The data
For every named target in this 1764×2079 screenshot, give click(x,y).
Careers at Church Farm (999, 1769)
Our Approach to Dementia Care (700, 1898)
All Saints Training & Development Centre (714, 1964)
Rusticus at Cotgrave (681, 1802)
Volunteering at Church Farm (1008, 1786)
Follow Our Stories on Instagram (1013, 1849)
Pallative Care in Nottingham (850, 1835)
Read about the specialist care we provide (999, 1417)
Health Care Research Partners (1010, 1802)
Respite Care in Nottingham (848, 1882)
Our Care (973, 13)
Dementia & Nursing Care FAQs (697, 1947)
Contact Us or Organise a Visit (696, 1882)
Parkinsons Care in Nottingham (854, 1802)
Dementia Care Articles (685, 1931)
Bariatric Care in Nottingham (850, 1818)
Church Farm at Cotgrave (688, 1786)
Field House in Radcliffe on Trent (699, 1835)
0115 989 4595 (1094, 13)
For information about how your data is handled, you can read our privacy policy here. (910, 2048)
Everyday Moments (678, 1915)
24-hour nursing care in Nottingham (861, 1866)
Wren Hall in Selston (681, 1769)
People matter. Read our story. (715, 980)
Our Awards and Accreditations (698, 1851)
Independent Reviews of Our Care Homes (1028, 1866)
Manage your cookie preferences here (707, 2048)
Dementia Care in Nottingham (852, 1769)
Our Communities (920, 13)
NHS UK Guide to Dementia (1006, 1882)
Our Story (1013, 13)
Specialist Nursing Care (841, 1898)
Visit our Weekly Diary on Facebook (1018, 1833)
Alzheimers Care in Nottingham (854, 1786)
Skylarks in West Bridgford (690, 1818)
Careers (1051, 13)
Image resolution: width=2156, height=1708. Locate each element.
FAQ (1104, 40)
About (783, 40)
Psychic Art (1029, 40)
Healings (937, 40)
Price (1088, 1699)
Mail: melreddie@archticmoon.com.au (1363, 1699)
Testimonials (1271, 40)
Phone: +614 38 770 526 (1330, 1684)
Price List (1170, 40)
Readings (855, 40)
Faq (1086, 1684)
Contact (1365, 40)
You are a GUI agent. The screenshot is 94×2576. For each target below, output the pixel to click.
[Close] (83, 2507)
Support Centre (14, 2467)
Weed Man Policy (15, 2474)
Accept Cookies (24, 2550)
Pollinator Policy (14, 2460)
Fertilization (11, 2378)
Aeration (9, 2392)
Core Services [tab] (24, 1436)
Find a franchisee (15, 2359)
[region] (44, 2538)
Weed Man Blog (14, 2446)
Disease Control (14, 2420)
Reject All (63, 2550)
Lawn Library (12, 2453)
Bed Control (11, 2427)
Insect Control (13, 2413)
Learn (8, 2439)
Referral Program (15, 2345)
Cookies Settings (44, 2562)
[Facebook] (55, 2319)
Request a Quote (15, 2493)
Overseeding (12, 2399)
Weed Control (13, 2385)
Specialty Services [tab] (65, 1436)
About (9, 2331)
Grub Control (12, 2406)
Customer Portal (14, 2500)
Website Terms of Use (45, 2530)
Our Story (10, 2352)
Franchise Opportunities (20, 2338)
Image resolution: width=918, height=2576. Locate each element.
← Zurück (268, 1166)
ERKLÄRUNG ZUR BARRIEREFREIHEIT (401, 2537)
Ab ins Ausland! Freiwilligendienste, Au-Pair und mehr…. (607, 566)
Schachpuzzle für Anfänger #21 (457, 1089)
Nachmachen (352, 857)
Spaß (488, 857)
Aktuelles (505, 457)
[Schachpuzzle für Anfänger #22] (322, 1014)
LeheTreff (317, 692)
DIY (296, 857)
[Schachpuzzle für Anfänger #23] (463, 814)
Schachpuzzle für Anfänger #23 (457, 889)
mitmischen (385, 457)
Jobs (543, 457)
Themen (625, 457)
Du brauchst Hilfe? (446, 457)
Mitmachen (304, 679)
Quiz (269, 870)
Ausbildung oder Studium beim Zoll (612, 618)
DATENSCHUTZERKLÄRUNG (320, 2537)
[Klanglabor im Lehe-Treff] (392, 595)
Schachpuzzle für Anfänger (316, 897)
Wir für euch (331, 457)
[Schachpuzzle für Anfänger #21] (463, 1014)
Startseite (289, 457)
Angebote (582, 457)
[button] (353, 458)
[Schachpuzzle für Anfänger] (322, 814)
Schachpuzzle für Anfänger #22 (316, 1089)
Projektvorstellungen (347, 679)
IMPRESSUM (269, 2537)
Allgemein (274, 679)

Your objective
The output should match the records above exactly, line for line.

Written response
For every named target in this 1764×2079 screenshot, give click(x,y).
Careers at Church Farm (999, 1769)
Our Approach to Dementia Care (700, 1898)
All Saints Training & Development Centre (714, 1964)
Rusticus at Cotgrave (681, 1802)
Volunteering at Church Farm (1008, 1786)
Follow Our Stories on Instagram (1013, 1849)
Pallative Care in Nottingham (850, 1835)
Read about the specialist care we provide (999, 1417)
Health Care Research Partners (1010, 1802)
Respite Care in Nottingham (848, 1882)
Our Care (973, 13)
Dementia & Nursing Care FAQs (697, 1947)
Contact Us or Organise a Visit (696, 1882)
Parkinsons Care in Nottingham (854, 1802)
Dementia Care Articles (685, 1931)
Bariatric Care in Nottingham (850, 1818)
Church Farm at Cotgrave (688, 1786)
Field House in Radcliffe on Trent (699, 1835)
0115 989 4595 (1094, 13)
For information about how your data is handled, you can read our privacy policy here. (910, 2048)
Everyday Moments (678, 1915)
24-hour nursing care in Nottingham (861, 1866)
Wren Hall in Selston (681, 1769)
People matter. Read our story. (715, 980)
Our Awards and Accreditations (698, 1851)
Independent Reviews of Our Care Homes (1028, 1866)
Manage your cookie preferences here (707, 2048)
Dementia Care in Nottingham (852, 1769)
Our Communities (920, 13)
NHS UK Guide to Dementia (1006, 1882)
Our Story (1013, 13)
Specialist Nursing Care (841, 1898)
Visit our Weekly Diary on Facebook (1018, 1833)
Alzheimers Care in Nottingham (854, 1786)
Skylarks in West Bridgford (690, 1818)
Careers (1051, 13)
Image resolution: width=2156, height=1708. Locate each element.
FAQ (1104, 40)
About (783, 40)
Psychic Art (1029, 40)
Healings (937, 40)
Price (1088, 1699)
Mail: melreddie@archticmoon.com.au (1363, 1699)
Testimonials (1271, 40)
Phone: +614 38 770 526 (1330, 1684)
Price List (1170, 40)
Readings (855, 40)
Faq (1086, 1684)
Contact (1365, 40)
You are a GUI agent. The screenshot is 94×2576. For each target below, output the pixel to click.
[Close] (83, 2507)
Support Centre (14, 2467)
Weed Man Policy (15, 2474)
Accept Cookies (24, 2550)
Pollinator Policy (14, 2460)
Fertilization (11, 2378)
Aeration (9, 2392)
Core Services [tab] (24, 1436)
Find a franchisee (15, 2359)
[region] (44, 2538)
Weed Man Blog (14, 2446)
Disease Control (14, 2420)
Reject All (63, 2550)
Lawn Library (12, 2453)
Bed Control (11, 2427)
Insect Control (13, 2413)
Learn (8, 2439)
Referral Program (15, 2345)
Cookies Settings (44, 2562)
[Facebook] (55, 2319)
Request a Quote (15, 2493)
Overseeding (12, 2399)
Weed Control (13, 2385)
Specialty Services [tab] (65, 1436)
About (9, 2331)
Grub Control (12, 2406)
Customer Portal (14, 2500)
Website Terms of Use (45, 2530)
Our Story (10, 2352)
Franchise Opportunities (20, 2338)
Image resolution: width=918, height=2576. Locate each element.
← Zurück (268, 1166)
ERKLÄRUNG ZUR BARRIEREFREIHEIT (401, 2537)
Ab ins Ausland! Freiwilligendienste, Au-Pair und mehr…. (607, 566)
Schachpuzzle für Anfänger #21 (457, 1089)
Nachmachen (352, 857)
Spaß (488, 857)
Aktuelles (505, 457)
[Schachpuzzle für Anfänger #22] (322, 1014)
LeheTreff (317, 692)
DIY (296, 857)
[Schachpuzzle für Anfänger #23] (463, 814)
Schachpuzzle für Anfänger #23 (457, 889)
mitmischen (385, 457)
Jobs (543, 457)
Themen (625, 457)
Du brauchst Hilfe? (446, 457)
Mitmachen (304, 679)
Quiz (269, 870)
Ausbildung oder Studium beim Zoll (612, 618)
DATENSCHUTZERKLÄRUNG (320, 2537)
[Klanglabor im Lehe-Treff] (392, 595)
Schachpuzzle für Anfänger (316, 897)
Wir für euch (331, 457)
[Schachpuzzle für Anfänger #21] (463, 1014)
Startseite (289, 457)
Angebote (582, 457)
[button] (353, 458)
[Schachpuzzle für Anfänger] (322, 814)
Schachpuzzle für Anfänger #22 (316, 1089)
Projektvorstellungen (347, 679)
IMPRESSUM (269, 2537)
Allgemein (274, 679)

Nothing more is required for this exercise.